SSL Error 525 with Proxied CloudFront origin

Hi,
I have a site hosted in AWS behind CloudFront, and am getting SSL 525 handshake errors when attempting to use a proxied connection through Cloudflare.

When going direct to the CloudFront entry, things are working fine.

When proxying via Cloudfront, the 525 error is being presented by Cloudflare.

We have an SSL cert deployed to CloudFront, and have all the standard settings enabled.

Why are we seeing a handshake error when proxying via Cloudflare, but not when going direct to CloudFront?

Out Cloudflare settings are ‘SSL Full (strict)’.

I have searched around for an answer to this, and do not seem to be able to find a suitable answer.

Thanks in advance,
Dave

A 525 indicates SSL does not work at all. If you say direct connections work, the most likely explanation would be some firewall on Amazon might prevent Cloudflare from establishing a proper SSL connection.

What’s the domain?

HI,
This is the direct-to-cloudfront domain - https://mako.ven1.dev.jumpman.uk/
This is the proxied-via-Cloudflare domain - https://mako-ven1-dev.jumpmandnsautomationtest.com/

The direct works fine, and has a valid SSL cert, the proxied fails, which we did not expect given that the direct is working.
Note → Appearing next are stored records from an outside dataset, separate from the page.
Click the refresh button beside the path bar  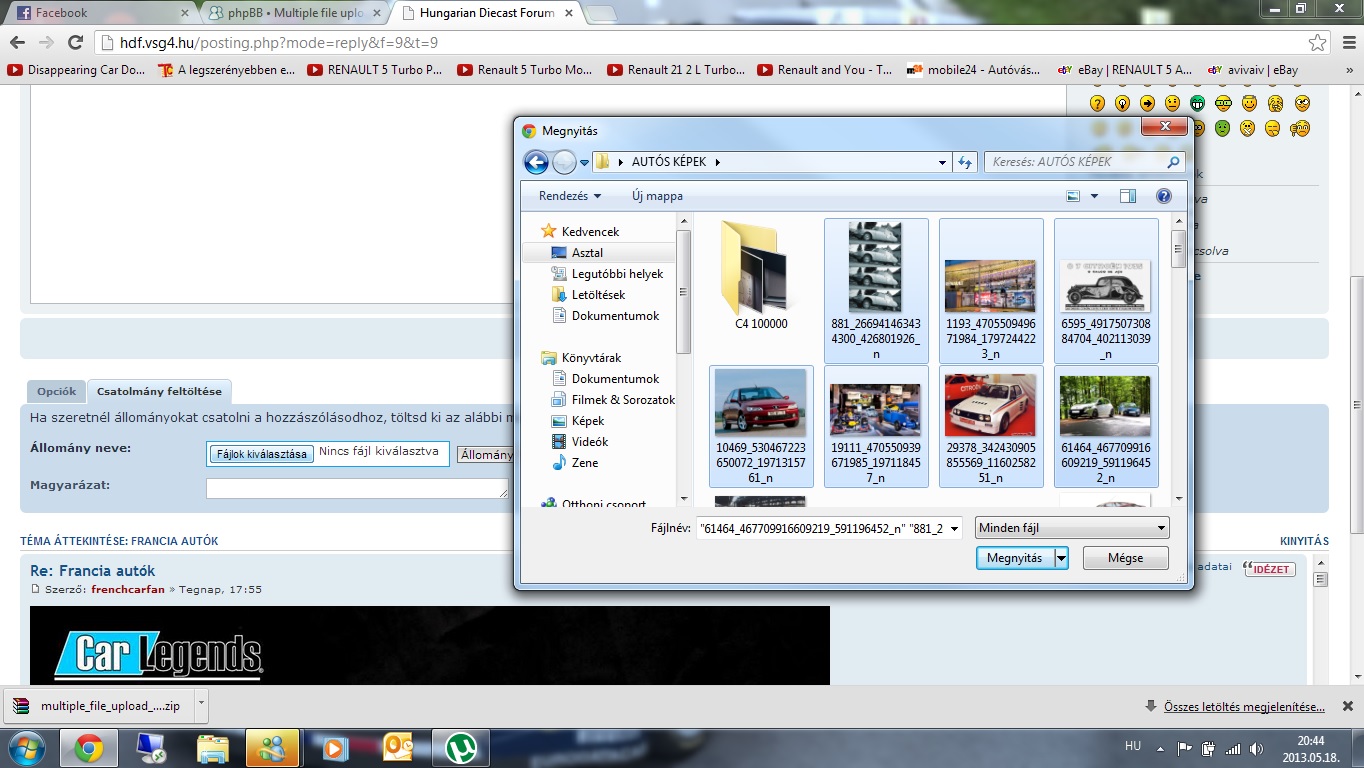click(x=965, y=162)
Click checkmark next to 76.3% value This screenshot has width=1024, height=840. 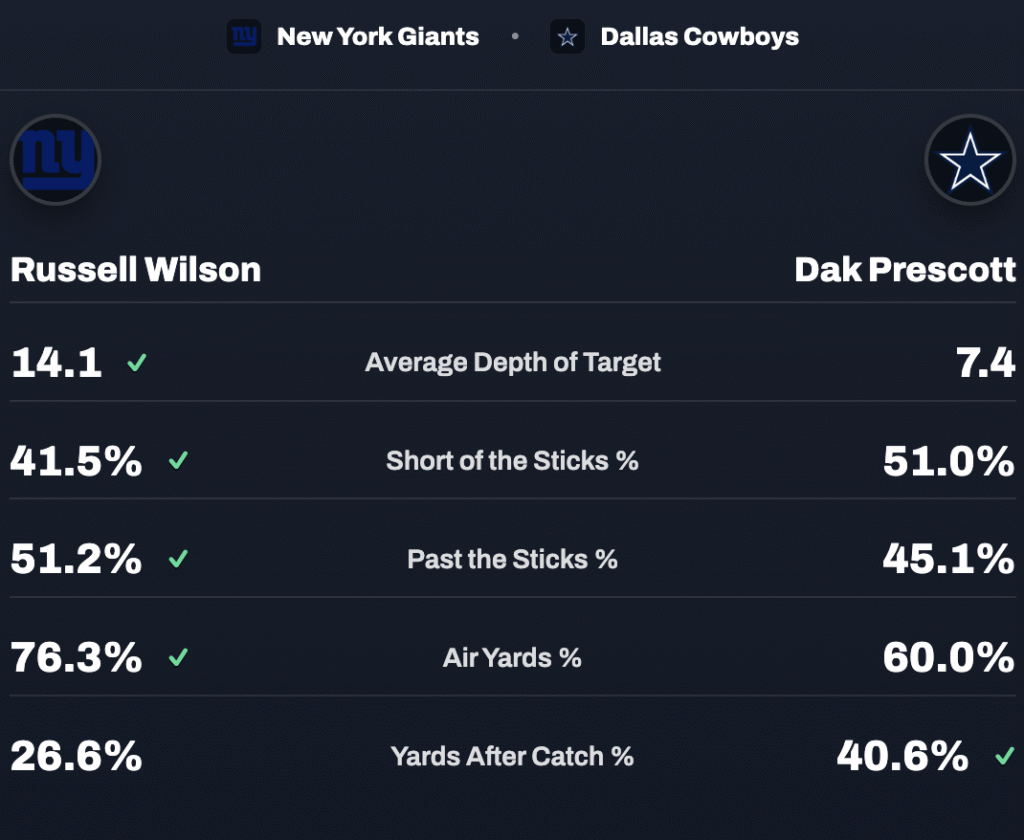178,657
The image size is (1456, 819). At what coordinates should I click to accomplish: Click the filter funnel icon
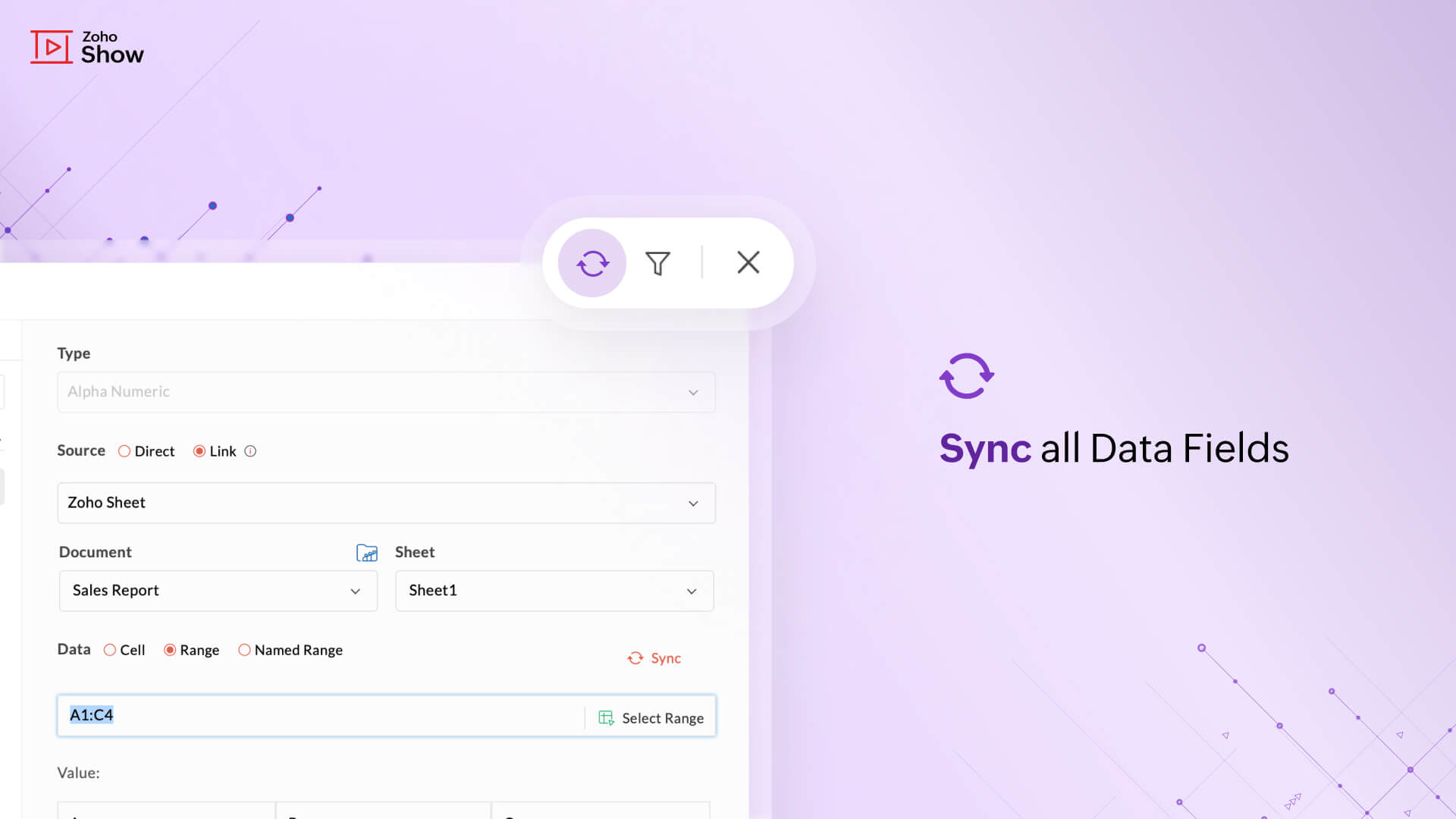657,262
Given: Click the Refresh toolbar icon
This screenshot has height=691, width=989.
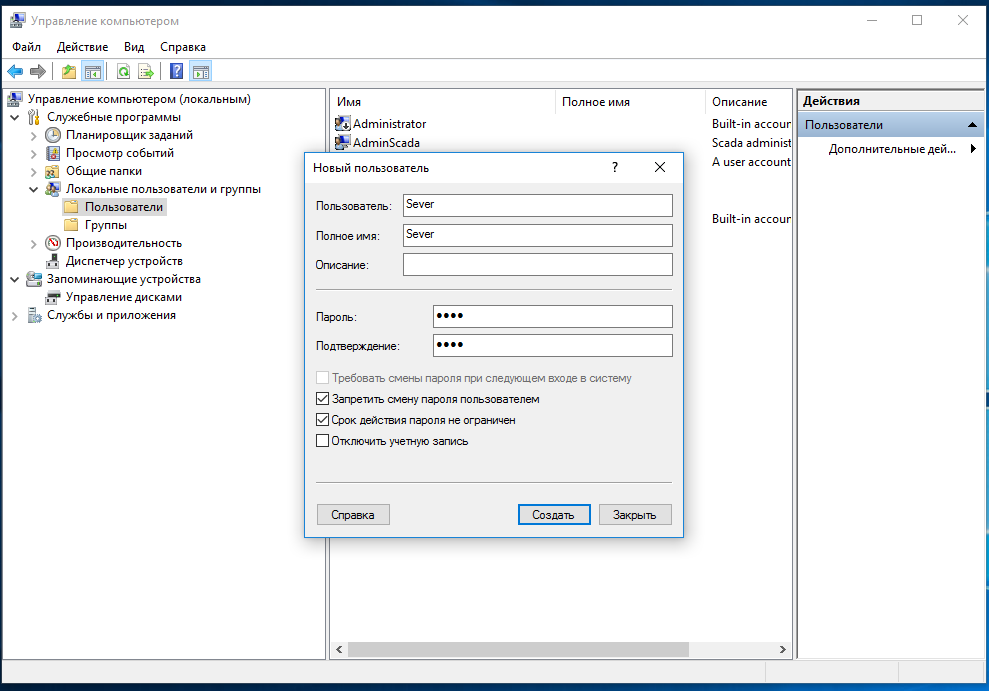Looking at the screenshot, I should [123, 71].
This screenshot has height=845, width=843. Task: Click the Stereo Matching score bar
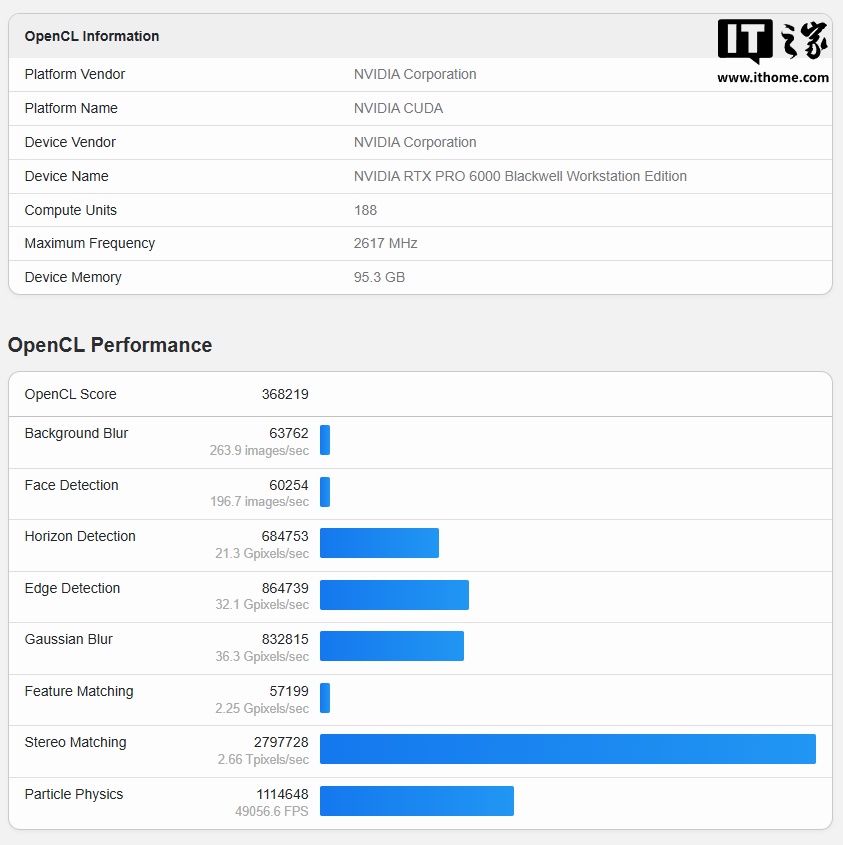point(568,749)
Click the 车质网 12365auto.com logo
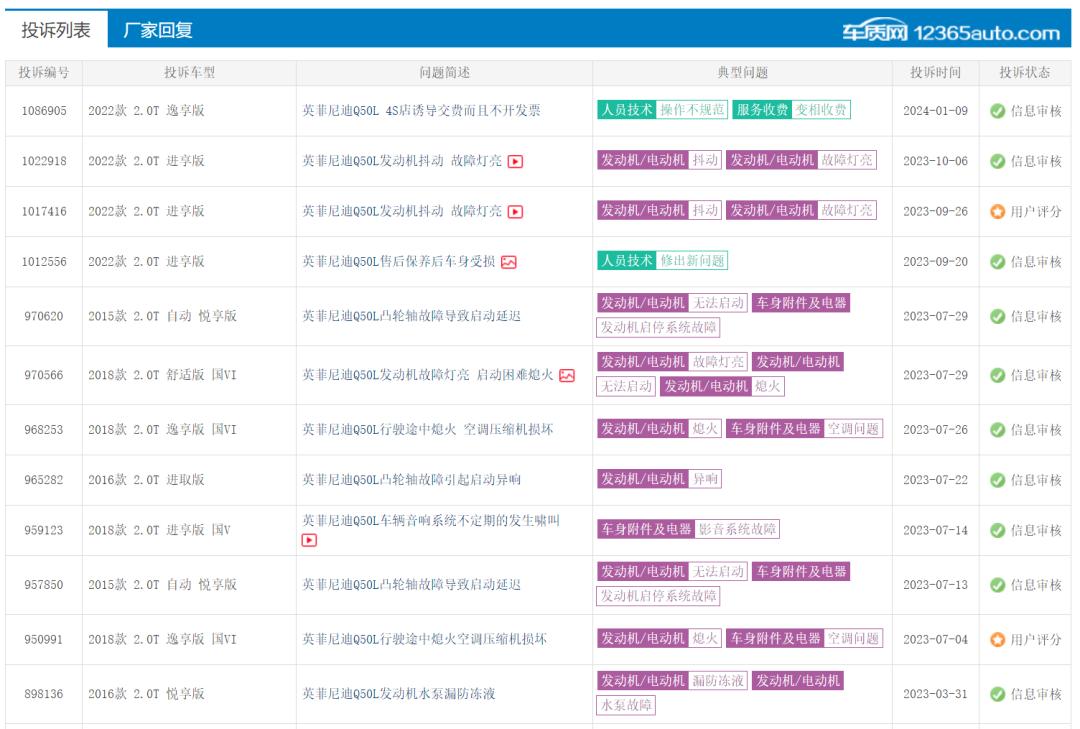The image size is (1080, 729). click(950, 32)

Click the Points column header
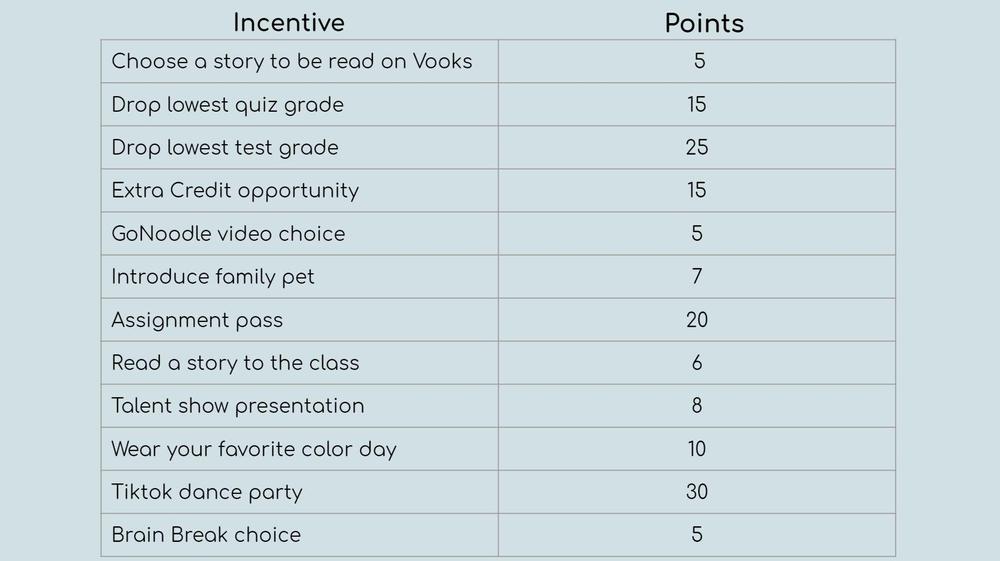click(x=704, y=23)
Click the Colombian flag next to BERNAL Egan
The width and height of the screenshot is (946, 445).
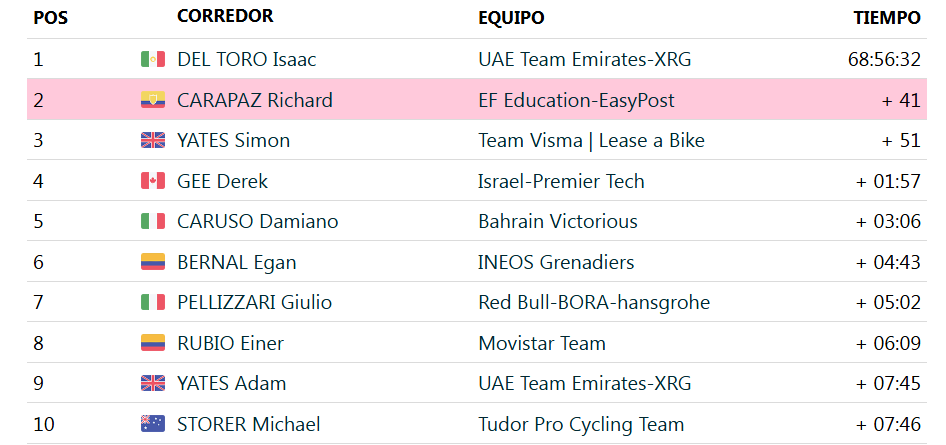(x=153, y=262)
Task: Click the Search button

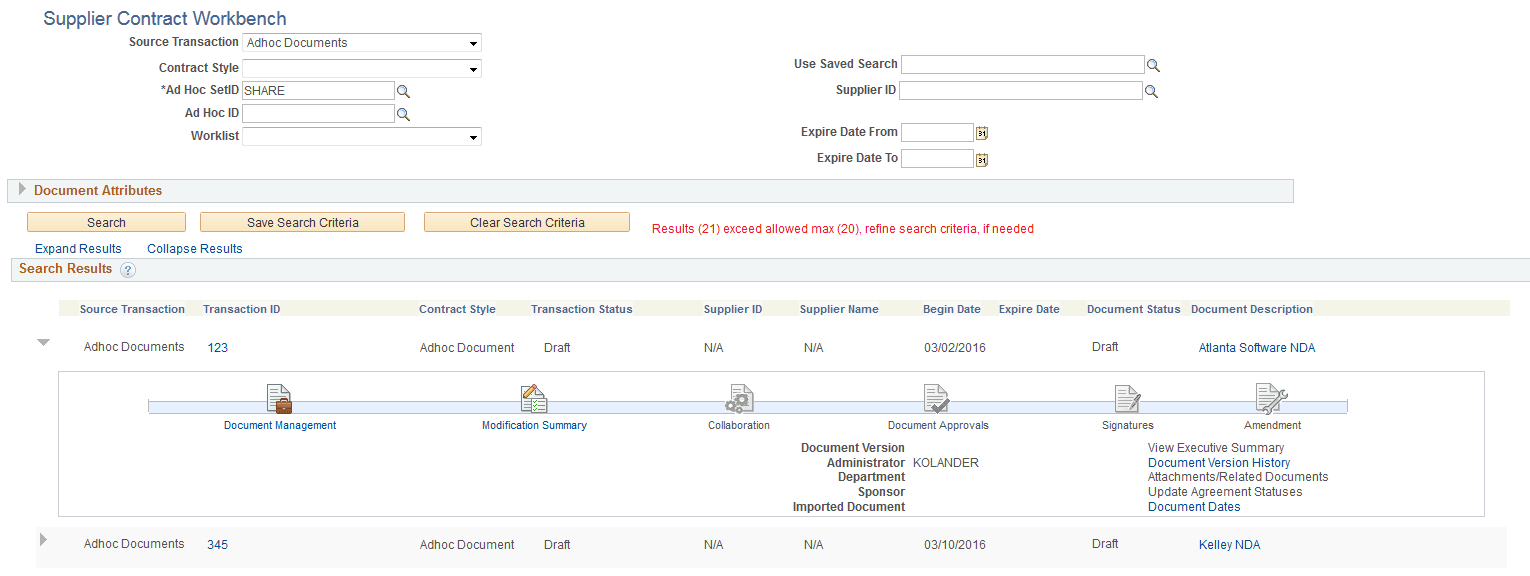Action: click(x=106, y=221)
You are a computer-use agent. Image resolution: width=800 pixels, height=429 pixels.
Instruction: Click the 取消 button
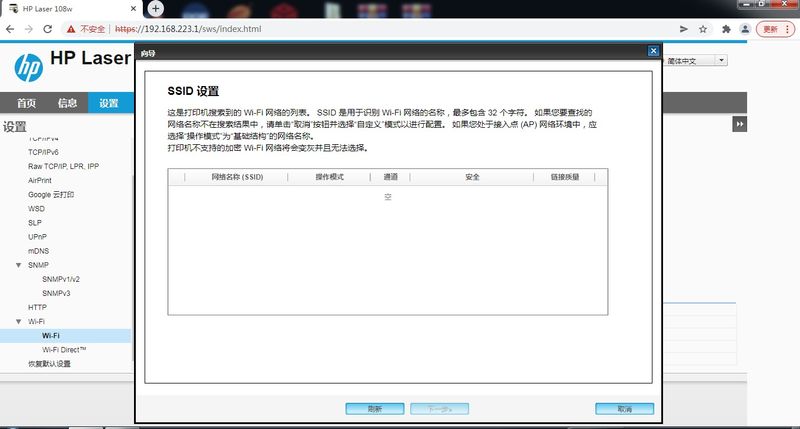[x=624, y=409]
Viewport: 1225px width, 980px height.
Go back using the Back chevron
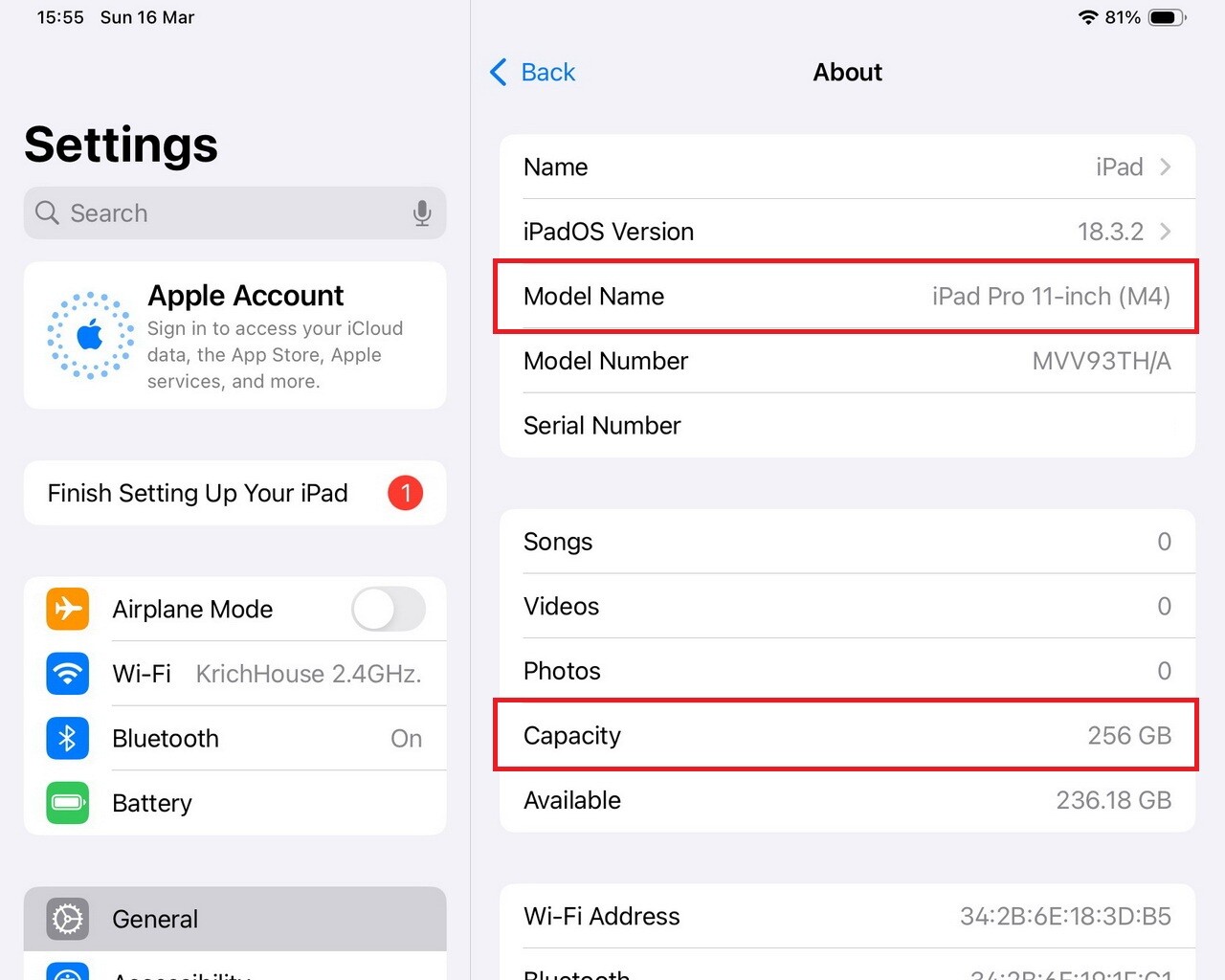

There is no WAF on the CloudFront distribution, and the SecurityGroup for the origin load-balancer is open to all.

Thanks!

Is there a proper certificate configured for mako-ven1-dev.jumpmandnsautomationtest.com?

Not on the CloudFront distribution, as we are only able to attach a single cert to CloudFront, and don’t want all our brand sites listed as Subject alternate names on that cert - this is the reason for going via CloudFlare, where we can have multiple proxied CNAME entries, each protected by a CloudFlare SSL cert.

Fair enough, you wouldn’t necessarily need a certificate for that domain in the case of a CNAME on Cloudflare, however your server should still return something and it seems it does not

$ openssl s_client -connect [ORIGIN]:443 -servername mako-ven1-dev.jumpmandnsautomationtest.com
CONNECTED(00000003)
3069501440:error:1408F10B:SSL routines:ssl3_get_record:wrong version number:../ssl/record/ssl3_record.c:252:
---
no peer certificate available

That is really strange, as when hitting the direct site via a browser, we get a valid certificate.

I will do some more research.

Out of curiosity, when attempting that command on my Mac Laptop, or on our Ubuntu VM, we get address lookup errors, any ideas what might be causing that!? Pretty certain that is not related though.

How is mako-ven1-dev.jumpmandnsautomationtest.com configured? As CNAME record for mako.ven1.dev.jumpman.uk?

Did you substitute the ORIGIN address correctly? I redacted that.

Yes, configured in Cloudflare as a CNAME, with Proxy enabled, not just a pass-through.

My mistake with the openssl command, I have a response now, thanks!

Yeah, just tried it as CNAME on SSL and got a 525 too. You’ll need to configure your server to respond to requests WITH THAT HOSTNAME with a certificate either valid for your actual domain or at least for the CNAME. Right now it seems to return the certificate only when you connect with the direct hostname. The moment you try to establish an SSL connection with the proxied hostname it just says no, thanks :slight_smile:

Hmm, that’s frustrating. We had assumed that using the proxy version would mean that Cloudflare would establish it’s own connection to our backend, which would then allow the handshake between those two endpoints, hiding the actual cert on CloudFront from the user.

maybe we have missunderstood how this all should work?

Cloudflare does establish such a connection, but Cloudflare can’t do anything either if your server returns an error which it currently does.

If we change Cloudflare to bypass CloudFront and go direct to the LoadBalancer, our pages work correctly and have no problems with the certificate, even though the certificate presented is not for the CNAME.
Which makes even less sense! :cry:

If you unproxy the record right now, it won’t work either.

With Cloudflare configured with a CNAME proxy to the load-balancer, which also does not have a certificate for the mako-ven1-dev.jumpmandnsautomationtest.com domain, it works as expected.
It is only when we swap that to go to CloudFront we get the issue.

Did you unproxy the mako-ven1-dev.jumpmandnsautomationtest.com address? If you do it shouldn’t work either.

Ah yes, I see.
Yes, we did try that, and just configured as a regular CNAME which did not work - that was expected as I know the SAN on the cert does not cover that name. We were hoping to get around that by enabling the proxy feature.

The proxy can’t fix the SSL issues on your server. You will need to fix the SSL configuration on your server.

I have just tried creating the following proxy configuration in Cloudflare, which CNAMEs direct to our Load Balancer
https://mako-ven1-dev-lb.jumpmandnsautomationtest.com/
And that works fine.

The only difference is that the origin for the entry that works in an ALB, the origin for the entry that fails is CloudFront.

Really strange. Maybe it is some option within CloudFront that is failing to handshake correctly?